▶ Work instructions
Before you finish, make sure every line below has been written out exactly.

[Opening Data for analysis section]

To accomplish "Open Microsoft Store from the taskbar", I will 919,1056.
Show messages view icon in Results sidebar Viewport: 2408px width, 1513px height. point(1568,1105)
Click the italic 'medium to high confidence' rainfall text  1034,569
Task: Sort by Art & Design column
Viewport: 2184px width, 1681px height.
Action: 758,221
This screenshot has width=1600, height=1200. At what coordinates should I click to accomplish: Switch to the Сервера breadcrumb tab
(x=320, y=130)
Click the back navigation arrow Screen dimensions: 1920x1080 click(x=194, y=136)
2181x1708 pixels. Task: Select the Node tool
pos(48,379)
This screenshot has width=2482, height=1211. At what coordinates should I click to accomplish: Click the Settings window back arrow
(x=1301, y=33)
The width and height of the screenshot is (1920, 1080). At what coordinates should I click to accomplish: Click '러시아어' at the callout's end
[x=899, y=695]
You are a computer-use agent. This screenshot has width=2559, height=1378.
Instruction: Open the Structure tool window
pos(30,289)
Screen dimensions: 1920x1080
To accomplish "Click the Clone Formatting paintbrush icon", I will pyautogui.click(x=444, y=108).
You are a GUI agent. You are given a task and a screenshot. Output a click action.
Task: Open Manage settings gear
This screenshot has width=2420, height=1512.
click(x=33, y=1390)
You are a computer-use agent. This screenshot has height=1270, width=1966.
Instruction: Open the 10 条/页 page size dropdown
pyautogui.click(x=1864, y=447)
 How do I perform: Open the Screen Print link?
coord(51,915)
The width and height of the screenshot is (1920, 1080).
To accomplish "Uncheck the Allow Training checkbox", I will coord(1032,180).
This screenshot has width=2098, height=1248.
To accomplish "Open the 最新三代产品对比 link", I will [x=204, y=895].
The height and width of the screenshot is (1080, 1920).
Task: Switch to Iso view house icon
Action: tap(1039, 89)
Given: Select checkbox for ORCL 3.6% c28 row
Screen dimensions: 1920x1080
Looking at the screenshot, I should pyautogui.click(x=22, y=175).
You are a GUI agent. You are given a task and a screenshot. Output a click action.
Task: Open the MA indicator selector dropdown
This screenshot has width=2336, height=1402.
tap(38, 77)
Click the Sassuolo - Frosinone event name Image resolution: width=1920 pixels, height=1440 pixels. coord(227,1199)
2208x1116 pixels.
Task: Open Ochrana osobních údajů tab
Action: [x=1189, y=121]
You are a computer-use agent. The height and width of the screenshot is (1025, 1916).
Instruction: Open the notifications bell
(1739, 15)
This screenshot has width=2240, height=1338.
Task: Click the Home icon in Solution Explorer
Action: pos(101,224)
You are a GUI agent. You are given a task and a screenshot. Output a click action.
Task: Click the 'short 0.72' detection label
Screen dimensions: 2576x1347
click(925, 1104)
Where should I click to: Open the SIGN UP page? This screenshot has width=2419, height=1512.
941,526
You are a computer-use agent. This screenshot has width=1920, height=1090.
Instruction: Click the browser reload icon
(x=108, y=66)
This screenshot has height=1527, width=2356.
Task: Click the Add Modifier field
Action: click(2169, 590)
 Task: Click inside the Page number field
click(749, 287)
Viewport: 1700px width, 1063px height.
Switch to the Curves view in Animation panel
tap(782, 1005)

[Closing Data for analysis section]

▶ Exercise answer
To accomplish "Open Microsoft Store from the taskbar", I will 919,1056.
Show messages view icon in Results sidebar Viewport: 2408px width, 1513px height. point(1568,1105)
Click the italic 'medium to high confidence' rainfall text  1034,569
Task: Sort by Art & Design column
Viewport: 2184px width, 1681px height.
Action: 758,221
This screenshot has width=1600, height=1200. At what coordinates should I click to accomplish: Switch to the Сервера breadcrumb tab
(x=320, y=130)
Click the back navigation arrow Screen dimensions: 1920x1080 click(x=194, y=136)
2181x1708 pixels. Task: Select the Node tool
pos(48,379)
This screenshot has width=2482, height=1211. At what coordinates should I click to accomplish: Click the Settings window back arrow
(x=1301, y=33)
The width and height of the screenshot is (1920, 1080). At what coordinates should I click to accomplish: Click '러시아어' at the callout's end
[x=899, y=695]
You are a computer-use agent. This screenshot has width=2559, height=1378.
Instruction: Open the Structure tool window
pos(30,289)
Screen dimensions: 1920x1080
To accomplish "Click the Clone Formatting paintbrush icon", I will pyautogui.click(x=444, y=108).
You are a GUI agent. You are given a task and a screenshot. Output a click action.
Task: Open Manage settings gear
This screenshot has width=2420, height=1512.
click(x=33, y=1390)
You are a computer-use agent. This screenshot has height=1270, width=1966.
Instruction: Open the 10 条/页 page size dropdown
pyautogui.click(x=1864, y=447)
 How do I perform: Open the Screen Print link?
coord(51,915)
The width and height of the screenshot is (1920, 1080).
To accomplish "Uncheck the Allow Training checkbox", I will coord(1032,180).
This screenshot has width=2098, height=1248.
To accomplish "Open the 最新三代产品对比 link", I will [x=204, y=895].
The height and width of the screenshot is (1080, 1920).
Task: Switch to Iso view house icon
Action: tap(1039, 89)
Given: Select checkbox for ORCL 3.6% c28 row
Screen dimensions: 1920x1080
Looking at the screenshot, I should pyautogui.click(x=22, y=175).
You are a GUI agent. You are given a task and a screenshot. Output a click action.
Task: Open the MA indicator selector dropdown
This screenshot has width=2336, height=1402.
tap(38, 77)
Click the Sassuolo - Frosinone event name Image resolution: width=1920 pixels, height=1440 pixels. coord(227,1199)
2208x1116 pixels.
Task: Open Ochrana osobních údajů tab
Action: [x=1189, y=121]
You are a computer-use agent. The height and width of the screenshot is (1025, 1916).
Instruction: Open the notifications bell
(1739, 15)
This screenshot has width=2240, height=1338.
Task: Click the Home icon in Solution Explorer
Action: pos(101,224)
You are a GUI agent. You are given a task and a screenshot. Output a click action.
Task: Click the 'short 0.72' detection label
Screen dimensions: 2576x1347
click(925, 1104)
Where should I click to: Open the SIGN UP page? This screenshot has width=2419, height=1512.
941,526
You are a computer-use agent. This screenshot has width=1920, height=1090.
Instruction: Click the browser reload icon
(x=108, y=66)
This screenshot has height=1527, width=2356.
Task: Click the Add Modifier field
Action: click(2169, 590)
 Task: Click inside the Page number field
click(749, 287)
Viewport: 1700px width, 1063px height.
Switch to the Curves view in Animation panel
tap(782, 1005)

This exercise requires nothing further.